Stored data entries
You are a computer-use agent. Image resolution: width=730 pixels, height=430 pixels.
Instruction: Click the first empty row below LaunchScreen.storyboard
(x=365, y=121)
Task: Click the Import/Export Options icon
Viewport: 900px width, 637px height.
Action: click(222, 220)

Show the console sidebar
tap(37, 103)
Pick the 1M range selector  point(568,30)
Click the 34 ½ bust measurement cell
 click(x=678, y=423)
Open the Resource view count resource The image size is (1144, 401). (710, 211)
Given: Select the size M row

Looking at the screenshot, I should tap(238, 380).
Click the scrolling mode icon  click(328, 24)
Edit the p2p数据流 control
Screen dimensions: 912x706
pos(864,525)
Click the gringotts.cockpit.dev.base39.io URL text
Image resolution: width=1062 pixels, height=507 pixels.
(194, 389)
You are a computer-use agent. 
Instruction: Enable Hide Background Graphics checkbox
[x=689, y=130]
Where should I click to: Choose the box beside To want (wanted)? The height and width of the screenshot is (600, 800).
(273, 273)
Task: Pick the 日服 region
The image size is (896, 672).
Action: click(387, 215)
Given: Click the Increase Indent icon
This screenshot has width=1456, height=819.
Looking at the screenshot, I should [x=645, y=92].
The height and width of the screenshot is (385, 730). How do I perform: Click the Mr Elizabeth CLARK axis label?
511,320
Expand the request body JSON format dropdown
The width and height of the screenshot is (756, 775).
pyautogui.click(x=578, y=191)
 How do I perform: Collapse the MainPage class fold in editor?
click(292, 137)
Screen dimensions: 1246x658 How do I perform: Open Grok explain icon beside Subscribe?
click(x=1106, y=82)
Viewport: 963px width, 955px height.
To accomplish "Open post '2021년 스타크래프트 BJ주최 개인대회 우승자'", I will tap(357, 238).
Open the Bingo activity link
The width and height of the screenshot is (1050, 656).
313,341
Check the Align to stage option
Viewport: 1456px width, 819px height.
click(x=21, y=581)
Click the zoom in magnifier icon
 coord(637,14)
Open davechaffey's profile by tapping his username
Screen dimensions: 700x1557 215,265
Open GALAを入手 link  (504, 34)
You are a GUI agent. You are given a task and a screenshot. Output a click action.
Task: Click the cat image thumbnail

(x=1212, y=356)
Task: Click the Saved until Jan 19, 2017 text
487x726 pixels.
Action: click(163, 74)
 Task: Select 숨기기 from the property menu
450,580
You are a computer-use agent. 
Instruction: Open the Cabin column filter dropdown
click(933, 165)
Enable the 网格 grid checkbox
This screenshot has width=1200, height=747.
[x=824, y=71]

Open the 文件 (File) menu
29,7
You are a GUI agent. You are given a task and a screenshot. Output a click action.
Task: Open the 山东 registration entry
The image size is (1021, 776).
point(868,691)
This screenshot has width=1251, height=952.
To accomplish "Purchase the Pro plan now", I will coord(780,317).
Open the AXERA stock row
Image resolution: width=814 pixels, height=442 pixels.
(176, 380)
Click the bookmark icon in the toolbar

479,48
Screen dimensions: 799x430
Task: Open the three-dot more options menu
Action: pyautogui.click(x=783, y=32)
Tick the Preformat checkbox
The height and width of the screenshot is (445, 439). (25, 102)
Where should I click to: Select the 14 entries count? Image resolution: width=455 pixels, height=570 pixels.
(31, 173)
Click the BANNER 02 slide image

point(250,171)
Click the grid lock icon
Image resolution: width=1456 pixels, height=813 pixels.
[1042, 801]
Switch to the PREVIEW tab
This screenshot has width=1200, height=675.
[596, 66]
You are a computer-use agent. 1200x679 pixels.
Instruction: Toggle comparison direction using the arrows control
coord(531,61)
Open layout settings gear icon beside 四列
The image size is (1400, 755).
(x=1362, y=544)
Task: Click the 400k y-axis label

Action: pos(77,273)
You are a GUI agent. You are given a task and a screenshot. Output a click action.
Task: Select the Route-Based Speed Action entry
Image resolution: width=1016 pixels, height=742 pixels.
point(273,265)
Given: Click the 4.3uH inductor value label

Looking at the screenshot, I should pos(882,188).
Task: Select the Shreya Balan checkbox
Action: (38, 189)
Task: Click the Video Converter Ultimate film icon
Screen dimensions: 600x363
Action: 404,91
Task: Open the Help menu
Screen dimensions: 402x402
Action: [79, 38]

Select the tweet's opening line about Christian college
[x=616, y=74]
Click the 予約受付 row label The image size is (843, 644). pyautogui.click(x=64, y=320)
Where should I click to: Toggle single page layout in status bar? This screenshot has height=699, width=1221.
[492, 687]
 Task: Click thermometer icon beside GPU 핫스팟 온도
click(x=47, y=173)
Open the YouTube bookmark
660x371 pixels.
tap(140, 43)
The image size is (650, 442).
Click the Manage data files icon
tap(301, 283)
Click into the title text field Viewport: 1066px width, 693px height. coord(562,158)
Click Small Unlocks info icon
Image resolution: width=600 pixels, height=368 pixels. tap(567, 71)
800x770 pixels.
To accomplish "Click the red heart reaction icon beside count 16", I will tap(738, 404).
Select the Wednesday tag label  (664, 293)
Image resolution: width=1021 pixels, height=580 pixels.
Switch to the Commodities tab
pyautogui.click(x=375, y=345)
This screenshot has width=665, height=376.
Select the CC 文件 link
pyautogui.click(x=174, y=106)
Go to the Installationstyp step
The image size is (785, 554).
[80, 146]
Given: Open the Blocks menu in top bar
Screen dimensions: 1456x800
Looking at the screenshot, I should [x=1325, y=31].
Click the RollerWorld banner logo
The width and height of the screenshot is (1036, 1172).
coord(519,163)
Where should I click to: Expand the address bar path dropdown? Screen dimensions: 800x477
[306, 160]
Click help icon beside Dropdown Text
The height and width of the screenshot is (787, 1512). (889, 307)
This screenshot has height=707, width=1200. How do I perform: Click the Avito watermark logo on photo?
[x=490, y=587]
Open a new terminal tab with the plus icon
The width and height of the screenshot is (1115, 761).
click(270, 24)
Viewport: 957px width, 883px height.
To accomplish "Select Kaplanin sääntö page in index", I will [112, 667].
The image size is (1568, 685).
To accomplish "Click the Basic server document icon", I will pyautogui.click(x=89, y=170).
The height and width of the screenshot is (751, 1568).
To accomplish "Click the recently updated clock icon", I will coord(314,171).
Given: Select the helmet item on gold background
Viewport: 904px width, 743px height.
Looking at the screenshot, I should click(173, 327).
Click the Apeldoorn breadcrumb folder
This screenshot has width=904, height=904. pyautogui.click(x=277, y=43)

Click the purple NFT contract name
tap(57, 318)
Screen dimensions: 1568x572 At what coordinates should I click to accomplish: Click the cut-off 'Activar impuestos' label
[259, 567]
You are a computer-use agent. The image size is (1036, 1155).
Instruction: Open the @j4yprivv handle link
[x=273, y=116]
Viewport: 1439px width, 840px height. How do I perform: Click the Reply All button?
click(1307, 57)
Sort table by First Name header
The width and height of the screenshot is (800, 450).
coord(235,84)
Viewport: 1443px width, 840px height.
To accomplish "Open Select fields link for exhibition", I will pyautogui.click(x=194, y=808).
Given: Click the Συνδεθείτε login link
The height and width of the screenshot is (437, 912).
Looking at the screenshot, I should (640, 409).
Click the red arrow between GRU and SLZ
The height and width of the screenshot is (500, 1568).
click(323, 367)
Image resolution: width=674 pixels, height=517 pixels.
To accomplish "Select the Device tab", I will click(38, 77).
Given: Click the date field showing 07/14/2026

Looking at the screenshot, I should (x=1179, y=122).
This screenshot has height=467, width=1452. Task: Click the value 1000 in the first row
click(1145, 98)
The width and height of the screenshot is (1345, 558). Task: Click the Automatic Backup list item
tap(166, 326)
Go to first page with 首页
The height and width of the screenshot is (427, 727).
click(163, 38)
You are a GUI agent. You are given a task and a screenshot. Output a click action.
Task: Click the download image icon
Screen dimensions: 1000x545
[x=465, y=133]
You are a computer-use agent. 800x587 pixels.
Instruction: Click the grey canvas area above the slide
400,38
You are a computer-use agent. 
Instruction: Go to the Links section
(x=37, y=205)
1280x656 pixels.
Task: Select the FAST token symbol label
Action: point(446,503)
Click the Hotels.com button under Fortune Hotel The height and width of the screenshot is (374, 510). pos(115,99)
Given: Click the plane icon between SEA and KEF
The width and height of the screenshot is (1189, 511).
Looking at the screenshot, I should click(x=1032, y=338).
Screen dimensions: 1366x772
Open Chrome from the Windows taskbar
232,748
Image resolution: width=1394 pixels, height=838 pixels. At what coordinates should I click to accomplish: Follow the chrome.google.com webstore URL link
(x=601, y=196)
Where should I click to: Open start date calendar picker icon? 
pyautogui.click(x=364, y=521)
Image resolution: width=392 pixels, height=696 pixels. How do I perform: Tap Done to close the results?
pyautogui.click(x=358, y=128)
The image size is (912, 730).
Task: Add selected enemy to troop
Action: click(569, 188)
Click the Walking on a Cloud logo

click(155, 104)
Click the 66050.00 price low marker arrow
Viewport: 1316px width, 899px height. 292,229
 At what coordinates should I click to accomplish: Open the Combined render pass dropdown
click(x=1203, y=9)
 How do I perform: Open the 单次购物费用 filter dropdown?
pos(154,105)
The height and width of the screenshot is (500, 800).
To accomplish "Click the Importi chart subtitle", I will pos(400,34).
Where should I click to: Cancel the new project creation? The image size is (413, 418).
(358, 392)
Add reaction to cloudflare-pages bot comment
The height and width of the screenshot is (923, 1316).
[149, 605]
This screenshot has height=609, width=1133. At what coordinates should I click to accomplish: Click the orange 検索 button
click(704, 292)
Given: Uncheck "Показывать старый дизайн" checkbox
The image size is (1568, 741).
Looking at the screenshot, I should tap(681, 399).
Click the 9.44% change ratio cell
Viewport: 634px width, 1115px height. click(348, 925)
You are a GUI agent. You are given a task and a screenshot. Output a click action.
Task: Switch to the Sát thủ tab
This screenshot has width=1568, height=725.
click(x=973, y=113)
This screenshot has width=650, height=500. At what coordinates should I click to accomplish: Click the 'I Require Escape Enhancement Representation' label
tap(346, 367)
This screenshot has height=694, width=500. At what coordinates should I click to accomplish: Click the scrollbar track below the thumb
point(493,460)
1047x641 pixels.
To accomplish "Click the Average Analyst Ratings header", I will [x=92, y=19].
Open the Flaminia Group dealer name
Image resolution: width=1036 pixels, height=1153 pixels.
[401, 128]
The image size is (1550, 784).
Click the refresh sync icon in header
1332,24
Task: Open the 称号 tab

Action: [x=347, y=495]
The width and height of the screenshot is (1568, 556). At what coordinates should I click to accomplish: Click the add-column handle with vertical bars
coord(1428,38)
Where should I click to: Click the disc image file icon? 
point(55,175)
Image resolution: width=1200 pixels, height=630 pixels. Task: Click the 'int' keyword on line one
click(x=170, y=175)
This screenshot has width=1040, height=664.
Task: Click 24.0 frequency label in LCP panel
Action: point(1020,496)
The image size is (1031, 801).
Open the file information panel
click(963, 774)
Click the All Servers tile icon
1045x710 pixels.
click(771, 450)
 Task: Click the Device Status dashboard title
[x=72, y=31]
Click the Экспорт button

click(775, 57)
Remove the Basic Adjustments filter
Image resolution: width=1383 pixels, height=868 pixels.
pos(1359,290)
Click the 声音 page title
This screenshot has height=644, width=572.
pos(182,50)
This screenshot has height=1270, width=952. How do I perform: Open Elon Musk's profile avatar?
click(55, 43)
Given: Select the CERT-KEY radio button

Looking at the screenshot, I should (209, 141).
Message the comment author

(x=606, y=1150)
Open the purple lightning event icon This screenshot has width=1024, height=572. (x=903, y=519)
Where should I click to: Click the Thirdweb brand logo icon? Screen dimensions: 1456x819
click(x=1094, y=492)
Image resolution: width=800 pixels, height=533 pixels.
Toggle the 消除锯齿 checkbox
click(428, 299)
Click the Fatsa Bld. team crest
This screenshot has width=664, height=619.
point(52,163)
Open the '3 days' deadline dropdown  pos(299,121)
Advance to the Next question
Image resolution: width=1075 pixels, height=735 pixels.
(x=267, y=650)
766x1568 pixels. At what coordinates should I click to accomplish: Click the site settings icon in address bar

_Required action:_ Return the number of lines in the data above that include the word "entry", and nothing else.

_Answer box:_ 2